• _Reading text_:
Runge v. DeKeyrel

Mr. PRESIDING JUSTICE SCOTT

delivered the opinion of the court:

Appellants and their predecessors in title have owned and occupied land on one side of an old fence, mostly hedge, for more than 20 years. Appellee and his predecessors in title have owned and occupied the land on the other side of the fence. The fence had been considered the boundary line between the two parcels of land for at least 50 years.

Appellants commenced an action to have the division fence between the two properties moved between 14 and 25 feet on the basis that the fence did not represent the true and correct boundary between them as shown by a plat of survey conducted by one D. F. Casey.

Casey testified that he used no governmental monuments as starting reference points in making his survey, but established such points through the process known in surveying as “reconstruction.”

In 1966 a township survey plat showed a road on the land in question. However, no road was ever actually created.

The uncontroverted testimony of prior owners of appellants’ tract, who have no interest in the outcome of the litigation, established that the fence as it exists today existed in the same place from the time a Mr. Tomlinson bought the property until the present, and that these predecessors in title acknowledged that fence to be the boundary and acquiesced in its location.

Appellant himself testified that he did not question the boundary either until some time after he learned of a survey made by Mr. Casey, and he in fact made repairs to the fence both before and after that date and continues to do so.

• _Requests_:
a – According to the court opinion on the boundary fence, for at least how long had the fence been considered the boundary line between the two parcels?
b – Write the next part of the court opinion on the boundary fence, picking up after its final sentence.
The lines that come after this point are not needed.

• _Information provided_:

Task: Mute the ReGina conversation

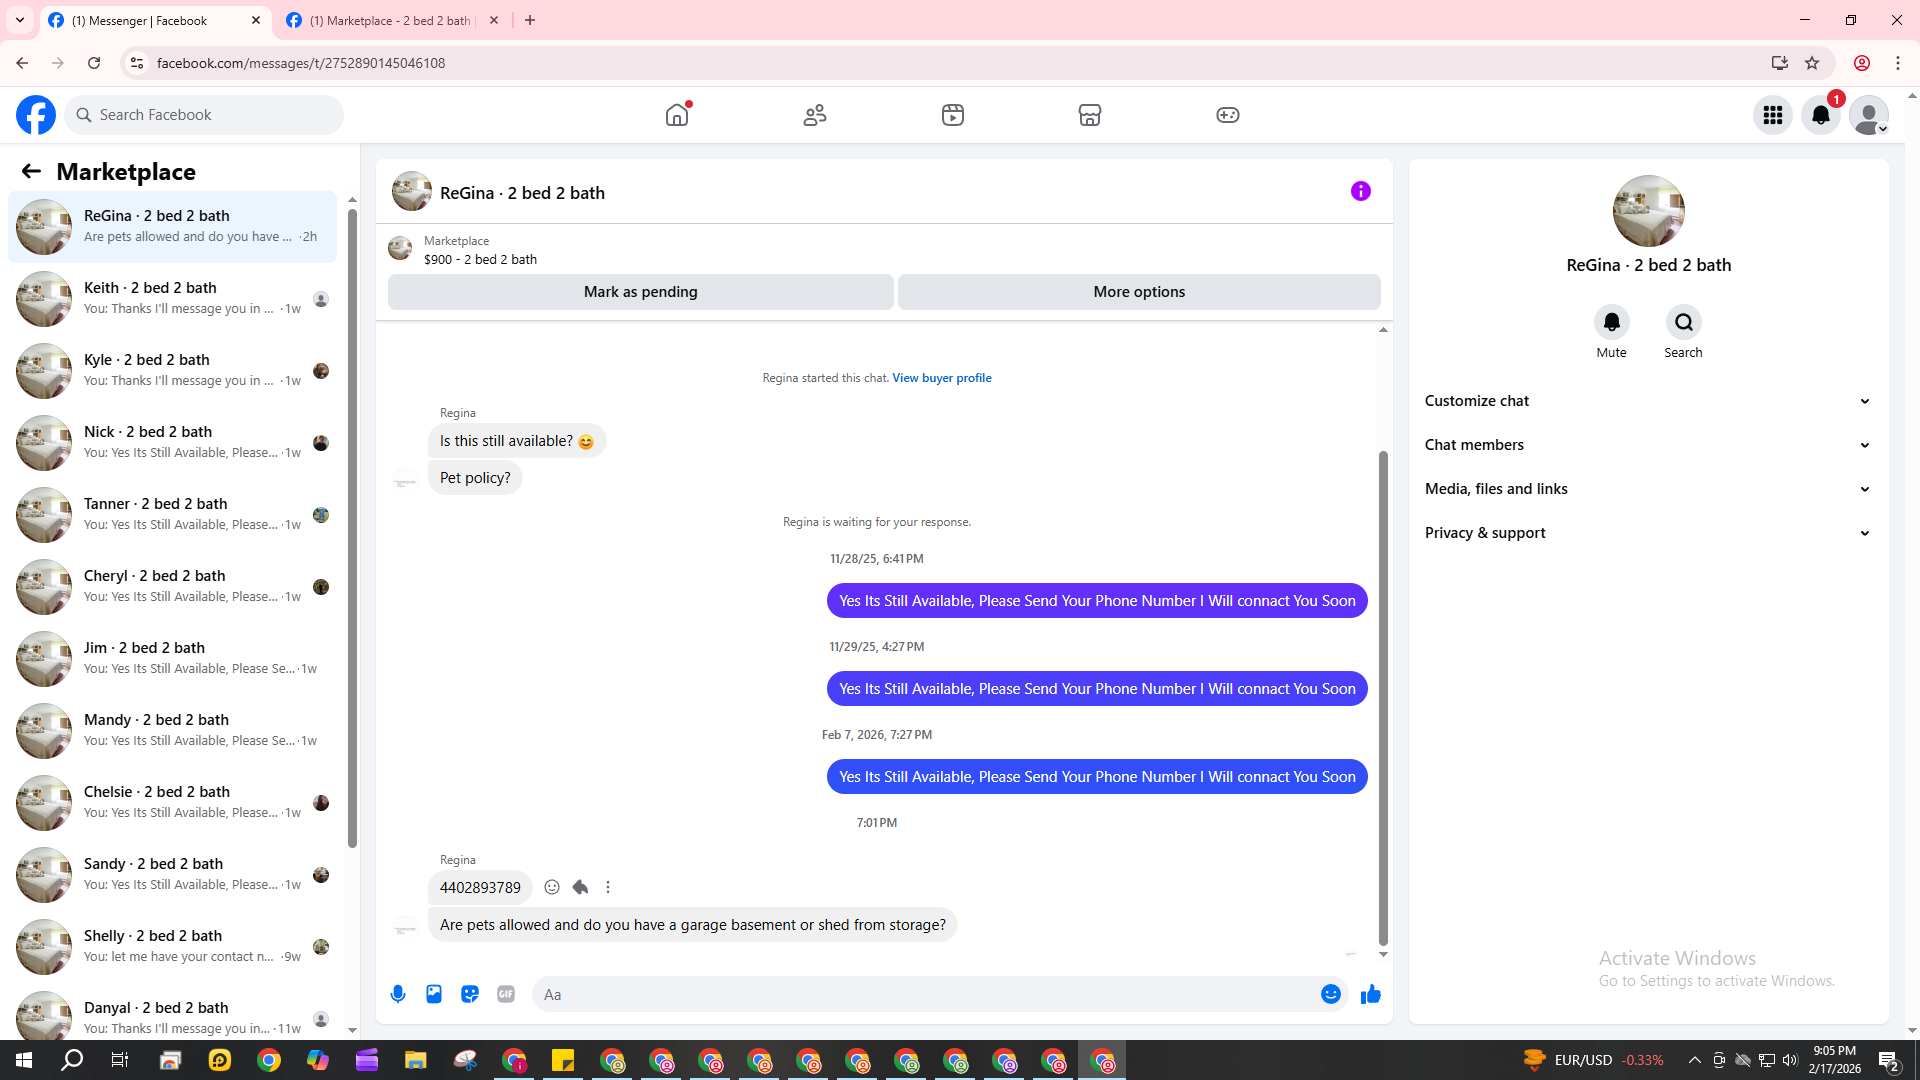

• _Results of the tasks_:
a – At least 50 years.

b –
No evidence was introduced that the line of the fence has ever varied over the past 25 years. On the contrary, the testimony of both sides was that the fence has not been moved or varied in any manner during that time.

From an adverse ruling declaring that defendant had acquired title to the disputed strip of land by adverse possession, plaintiffs have appealed.

In the present case plaintiffs filed a complaint in which they alleged that a certain plat of survey prepared by D. F. Casey showed the true boundary line between their property and the defendant’s property, and that the existing fence was not the true boundary between their respective properties. Therefore, the plaintiffs had the burden of proving that the survey line on which they relied was correct. This they failed to do.

The survey which plaintiffs claim establishes the correct boundary between their property and the defendant’s property was prepared by D. F. Casey. Plaintiffs attempted to introduce into evidence as exhibits an 1866 road plat and the field notes made in connection with the preparation of that plat. However, Mr. Casey did not state on direct examination if he used those two exhibits in the preparation of his plat, and in fact did not state specifically what method he did use to establish his reference points to run the section line.

In cross-examination, Mr. Casey testified that not only were the stones from the original government survey no longer in existence, but that he only used the 1866 survey in a general way and not for specific dimensions and did not use the field notes at all. The only point Mr. Casey testified that he could establish was based upon an old fence running north next to the school house which appeared on the 1866 plat. In fact, at the close of his testimony Mr. Casey had failed to state in even a general way how he determined any reference points for establishing his survey lines.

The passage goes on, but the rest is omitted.